The more vulnerable you are to the FX/energy pass-through effect in a supply shock, the more hawkish your central bank has to be. When the central bank’s operating on a single-mandate, that dynamic’s even more pronounced.

This gets really tangled, really fast because while the hawkish asymmetry at the BoE and ECB is a boon to sterling and the euro (see Thursday’s rally in both), the price action in non-USD rates can’t help but boomerang into Treasurys and the US front-end, where higher yields and rapid Fed repricing lend fundamental support to a greenback that was already bid, Thursday’s selloff (the flip side of the above-mentioned GBP and EUR rally) notwithstanding.

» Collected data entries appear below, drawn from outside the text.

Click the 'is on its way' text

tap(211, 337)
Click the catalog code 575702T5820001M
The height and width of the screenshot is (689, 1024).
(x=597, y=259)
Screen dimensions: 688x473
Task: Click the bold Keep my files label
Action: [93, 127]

“This [is] a hot mess in a world that was heavily leveraged into, and positioned for, the ‘USD alternatives / de-dollarization’ narrative for the past six months,” Charlie wrote, adding that “most major ‘US alts’ are energy importers and / or single-inflation-mandate central banks, while too we’re not just seeing Fed cuts removed, but de facto Fed hike-pricing as stuff gets unwound.”

The figure above’s a proxy for the “short USD” unwind. It shows modeled gross CTA FX positioning, which went from 97%ile late last month to just 6%ile on Thursday.

It’s very difficult (if it’s possible at all) to determine what part of the front-end rates repricing is mechanical (i.e., levels breached, triggers triggered, stops hit, etc.) and what’s real trading based on perceptions of a shifting macro-policy zeitgeist. I think a good portion of it’s overdone, but I suppose that doesn’t matter for now.

It’s not just rates and bonds. As McElligott went on to say, longs in precious metals, small-caps (the Russell slipped into a correction on Friday), cyclicals and emerging market equities “are now getting deleveraged and tapped.”

“The obvious and primary issue,” he went on, is “the vicious global energy disruption” which has the potential to knock into an inflation shock, hence the “impulsive central bank rate-path repricing [and] rolling front-end VaR events” as the new market narrative turns “aggressively [against] the prior worldview.”

“Net net,” McElligott wrote, summarizing on Friday, it’s “just an ongoing, bleeding risk-management flow.”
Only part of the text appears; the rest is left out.